How Big Is Your God?

The Gutenberg Bible displayed by the United St...

Dear Church Family and Friends,

You may have noticed that most of the Sunday morning sermons this year have been from Isaiah. As I mentioned when we first started, Isaiah contains many phrases, verses, and prophecies with which we are generally familiar. However, it is a very large book, and God said a lot through Isaiah that we might find difficult to understand. Because we lack familiarity with much of this book of the Bible, and because some of it is – frankly – difficult to understand, I thought I would share some of my reasons for choosing this book of the Bible for our worship time.

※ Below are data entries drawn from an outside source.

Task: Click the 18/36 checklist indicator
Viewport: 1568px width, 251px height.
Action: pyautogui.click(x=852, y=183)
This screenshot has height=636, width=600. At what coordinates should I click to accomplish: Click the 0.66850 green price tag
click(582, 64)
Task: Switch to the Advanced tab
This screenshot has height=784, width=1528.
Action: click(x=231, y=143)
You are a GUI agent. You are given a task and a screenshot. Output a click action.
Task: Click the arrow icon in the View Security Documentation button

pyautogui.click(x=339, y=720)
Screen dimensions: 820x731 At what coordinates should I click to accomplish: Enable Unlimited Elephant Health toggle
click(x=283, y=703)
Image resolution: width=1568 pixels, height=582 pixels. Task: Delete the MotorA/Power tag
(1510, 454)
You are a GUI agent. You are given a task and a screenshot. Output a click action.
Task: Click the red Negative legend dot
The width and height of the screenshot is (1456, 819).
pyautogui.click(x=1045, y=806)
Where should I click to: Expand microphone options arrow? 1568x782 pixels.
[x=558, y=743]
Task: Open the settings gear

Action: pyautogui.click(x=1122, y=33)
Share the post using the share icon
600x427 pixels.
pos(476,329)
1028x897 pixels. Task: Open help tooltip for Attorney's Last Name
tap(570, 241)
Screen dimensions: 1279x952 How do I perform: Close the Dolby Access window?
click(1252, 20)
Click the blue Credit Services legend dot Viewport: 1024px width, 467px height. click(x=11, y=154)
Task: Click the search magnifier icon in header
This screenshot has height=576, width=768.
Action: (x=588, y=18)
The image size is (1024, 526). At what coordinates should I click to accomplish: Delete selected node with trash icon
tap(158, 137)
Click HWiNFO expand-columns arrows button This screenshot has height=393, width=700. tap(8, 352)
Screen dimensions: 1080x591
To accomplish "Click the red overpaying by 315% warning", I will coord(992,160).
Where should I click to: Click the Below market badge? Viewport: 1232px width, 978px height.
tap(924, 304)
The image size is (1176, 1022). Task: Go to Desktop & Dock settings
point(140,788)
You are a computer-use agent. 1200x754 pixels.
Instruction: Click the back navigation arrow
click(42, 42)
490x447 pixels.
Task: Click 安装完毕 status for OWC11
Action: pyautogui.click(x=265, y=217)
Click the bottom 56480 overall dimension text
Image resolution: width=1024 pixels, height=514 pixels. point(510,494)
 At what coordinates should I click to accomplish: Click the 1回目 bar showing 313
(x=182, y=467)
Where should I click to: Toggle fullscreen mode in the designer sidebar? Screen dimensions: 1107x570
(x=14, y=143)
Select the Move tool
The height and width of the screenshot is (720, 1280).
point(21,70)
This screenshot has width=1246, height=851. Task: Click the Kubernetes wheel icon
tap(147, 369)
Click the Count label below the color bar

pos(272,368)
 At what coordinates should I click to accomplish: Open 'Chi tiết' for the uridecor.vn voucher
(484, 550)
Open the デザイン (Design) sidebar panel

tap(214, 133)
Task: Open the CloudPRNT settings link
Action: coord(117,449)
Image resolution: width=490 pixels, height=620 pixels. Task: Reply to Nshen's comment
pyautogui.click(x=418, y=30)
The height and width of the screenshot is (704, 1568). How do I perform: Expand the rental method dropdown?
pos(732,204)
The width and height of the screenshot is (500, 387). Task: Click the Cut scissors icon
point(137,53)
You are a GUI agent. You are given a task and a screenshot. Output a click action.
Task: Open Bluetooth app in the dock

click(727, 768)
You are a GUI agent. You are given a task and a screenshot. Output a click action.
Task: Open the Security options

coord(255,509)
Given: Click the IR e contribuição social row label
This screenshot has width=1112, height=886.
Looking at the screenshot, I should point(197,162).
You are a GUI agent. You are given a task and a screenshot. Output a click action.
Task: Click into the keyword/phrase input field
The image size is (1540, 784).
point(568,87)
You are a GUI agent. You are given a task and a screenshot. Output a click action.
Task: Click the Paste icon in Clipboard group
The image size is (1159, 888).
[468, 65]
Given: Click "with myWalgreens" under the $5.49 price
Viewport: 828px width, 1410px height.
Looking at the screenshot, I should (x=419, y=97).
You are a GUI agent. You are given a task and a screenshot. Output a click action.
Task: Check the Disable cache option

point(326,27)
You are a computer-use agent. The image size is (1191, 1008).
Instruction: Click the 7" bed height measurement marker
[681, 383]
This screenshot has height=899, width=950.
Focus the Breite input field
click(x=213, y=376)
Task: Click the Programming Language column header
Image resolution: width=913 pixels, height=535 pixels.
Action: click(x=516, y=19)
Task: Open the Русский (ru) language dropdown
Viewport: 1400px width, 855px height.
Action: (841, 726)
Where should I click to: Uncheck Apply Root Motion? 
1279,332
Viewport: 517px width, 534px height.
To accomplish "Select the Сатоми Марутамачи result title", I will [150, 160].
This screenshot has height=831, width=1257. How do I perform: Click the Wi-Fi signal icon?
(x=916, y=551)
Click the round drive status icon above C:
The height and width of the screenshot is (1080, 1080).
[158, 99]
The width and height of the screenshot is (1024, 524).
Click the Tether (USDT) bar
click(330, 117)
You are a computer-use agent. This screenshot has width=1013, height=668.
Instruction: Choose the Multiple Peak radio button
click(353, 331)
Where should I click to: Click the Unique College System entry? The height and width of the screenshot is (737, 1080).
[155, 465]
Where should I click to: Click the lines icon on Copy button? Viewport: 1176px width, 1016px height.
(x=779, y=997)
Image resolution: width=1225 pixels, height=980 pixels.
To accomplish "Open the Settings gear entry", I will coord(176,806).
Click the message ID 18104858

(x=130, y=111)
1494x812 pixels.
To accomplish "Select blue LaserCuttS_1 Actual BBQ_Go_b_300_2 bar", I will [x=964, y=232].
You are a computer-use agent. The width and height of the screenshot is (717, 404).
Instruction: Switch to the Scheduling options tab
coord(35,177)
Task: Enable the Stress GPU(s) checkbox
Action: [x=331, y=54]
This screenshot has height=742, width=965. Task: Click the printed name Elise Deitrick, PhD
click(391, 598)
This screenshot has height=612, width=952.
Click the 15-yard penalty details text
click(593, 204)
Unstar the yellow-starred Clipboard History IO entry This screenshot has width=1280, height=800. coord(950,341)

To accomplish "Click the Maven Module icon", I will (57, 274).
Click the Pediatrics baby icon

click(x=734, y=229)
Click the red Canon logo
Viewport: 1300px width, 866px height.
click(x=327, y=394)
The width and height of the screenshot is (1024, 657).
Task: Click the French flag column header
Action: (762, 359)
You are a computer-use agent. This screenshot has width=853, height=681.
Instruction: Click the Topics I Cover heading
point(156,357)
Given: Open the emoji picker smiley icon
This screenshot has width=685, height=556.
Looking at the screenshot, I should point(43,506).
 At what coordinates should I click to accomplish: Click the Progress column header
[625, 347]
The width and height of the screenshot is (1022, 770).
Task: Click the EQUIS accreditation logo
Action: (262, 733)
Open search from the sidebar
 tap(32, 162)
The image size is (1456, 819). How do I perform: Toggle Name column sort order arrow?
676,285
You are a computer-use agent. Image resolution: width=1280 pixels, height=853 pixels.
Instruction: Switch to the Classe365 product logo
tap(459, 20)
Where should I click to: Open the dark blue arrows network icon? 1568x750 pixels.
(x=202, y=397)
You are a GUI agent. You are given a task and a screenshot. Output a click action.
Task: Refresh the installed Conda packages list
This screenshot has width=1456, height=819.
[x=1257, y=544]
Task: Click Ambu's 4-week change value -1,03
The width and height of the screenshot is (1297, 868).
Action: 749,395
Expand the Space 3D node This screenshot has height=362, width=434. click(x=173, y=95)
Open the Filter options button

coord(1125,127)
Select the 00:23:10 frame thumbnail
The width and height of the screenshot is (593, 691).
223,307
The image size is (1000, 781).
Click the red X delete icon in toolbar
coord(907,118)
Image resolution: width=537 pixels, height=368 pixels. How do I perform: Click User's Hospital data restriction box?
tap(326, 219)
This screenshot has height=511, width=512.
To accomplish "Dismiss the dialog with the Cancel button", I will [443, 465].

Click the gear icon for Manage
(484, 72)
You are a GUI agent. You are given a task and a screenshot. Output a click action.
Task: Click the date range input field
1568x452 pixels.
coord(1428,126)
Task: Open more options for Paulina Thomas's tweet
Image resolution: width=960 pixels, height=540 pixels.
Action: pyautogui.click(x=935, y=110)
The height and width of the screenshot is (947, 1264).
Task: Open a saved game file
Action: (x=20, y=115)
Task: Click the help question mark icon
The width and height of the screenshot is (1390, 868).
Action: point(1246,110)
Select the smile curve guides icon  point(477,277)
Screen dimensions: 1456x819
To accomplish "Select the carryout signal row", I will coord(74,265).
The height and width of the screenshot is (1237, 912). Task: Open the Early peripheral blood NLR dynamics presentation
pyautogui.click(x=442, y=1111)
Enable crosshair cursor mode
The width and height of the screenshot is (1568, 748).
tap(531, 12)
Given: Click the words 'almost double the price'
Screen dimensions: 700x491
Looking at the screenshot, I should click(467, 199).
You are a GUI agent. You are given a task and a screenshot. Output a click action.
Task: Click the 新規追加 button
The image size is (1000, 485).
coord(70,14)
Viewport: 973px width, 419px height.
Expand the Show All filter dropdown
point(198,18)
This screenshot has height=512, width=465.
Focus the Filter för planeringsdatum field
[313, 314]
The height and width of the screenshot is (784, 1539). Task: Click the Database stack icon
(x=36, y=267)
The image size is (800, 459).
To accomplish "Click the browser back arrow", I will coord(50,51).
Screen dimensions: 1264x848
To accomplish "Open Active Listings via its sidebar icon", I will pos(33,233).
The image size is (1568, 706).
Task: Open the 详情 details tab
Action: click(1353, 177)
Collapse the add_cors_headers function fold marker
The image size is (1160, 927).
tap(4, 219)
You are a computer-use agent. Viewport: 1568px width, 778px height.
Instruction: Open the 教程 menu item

First, I hope I always preach what God leads me to preach. The Lord knows what we all need far better than I do, and it is my constant prayer that He would give me what I am supposed to preach. Even then I am always amazed to see how He works – sometimes I think the message fell short, and it reaches someone; sometimes I think it was right on, and people seem unaffected; and sometimes everyone’s judgment is off, and the Lord goes right on changing us through his slow, silent, sanctifying work by the ordinary means of the preached Word. In this case, I believe that the Lord has led me to preach in Isaiah.

Next, I believe that preaching through books of the Bible is one of the best ways to feed the Lord’s flock. I don’t always do it because I don’t believe I am required to. As just mentioned, the Lord is free to lead otherwise. But He did write His Word a certain way for a certain reason. In His wisdom, Isaiah 15 comes right after Isaiah 14 and not before. (He didn’t put the chapter numbers there, but you know what I mean.) Micah, not Hosea gave the Bethlehem prophecy, and so on. When we go through books of the Bible expositionally, we submit to God’s Word and allow Him the final say on what we need and how He wishes to address us. Oh, there are different words for different seasons, but preaching the Word means letting the Scripture determine the sermon and not the other way around. And when we begin a book of the Bible it behooves us to continue in it and, as God leads, finish it.

Finally, like no other book of the Bible, Isaiah shows us God as the Lord of the world and its history, with His Messiah as its Coming King. He is sovereign, mighty, and glorious. We have a big God, but we need to see Him as He is. He is so much more than we often think Him to be, and Isaiah reminds us. So as we pass through unfamiliar territory with Isaiah as our guide, let us always have our eyes open to the brilliance of God’s glory revealed through his infinite, eternal, and unchangeable being, wisdom, power, holiness, justice, goodness, and truth.